(SUPPLIED DATA begins)

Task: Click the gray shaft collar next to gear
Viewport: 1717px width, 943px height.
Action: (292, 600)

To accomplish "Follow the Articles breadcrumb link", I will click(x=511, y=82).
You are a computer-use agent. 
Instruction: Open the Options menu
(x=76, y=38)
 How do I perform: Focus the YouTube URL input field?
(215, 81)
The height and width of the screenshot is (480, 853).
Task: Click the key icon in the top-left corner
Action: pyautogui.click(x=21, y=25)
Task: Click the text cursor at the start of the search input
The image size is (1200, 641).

(SUPPLIED DATA ends)

* [ABOUT THIS EXERCISE]: The lines to return run from the one containing "Viewport: 1717px width, 943px height." through the last line of the records above. Give them exactly and include nothing more.

* [RESPONSE BOX]:
Viewport: 1717px width, 943px height.
Action: (292, 600)

To accomplish "Follow the Articles breadcrumb link", I will click(x=511, y=82).
You are a computer-use agent. 
Instruction: Open the Options menu
(x=76, y=38)
 How do I perform: Focus the YouTube URL input field?
(215, 81)
The height and width of the screenshot is (480, 853).
Task: Click the key icon in the top-left corner
Action: pyautogui.click(x=21, y=25)
Task: Click the text cursor at the start of the search input
The image size is (1200, 641).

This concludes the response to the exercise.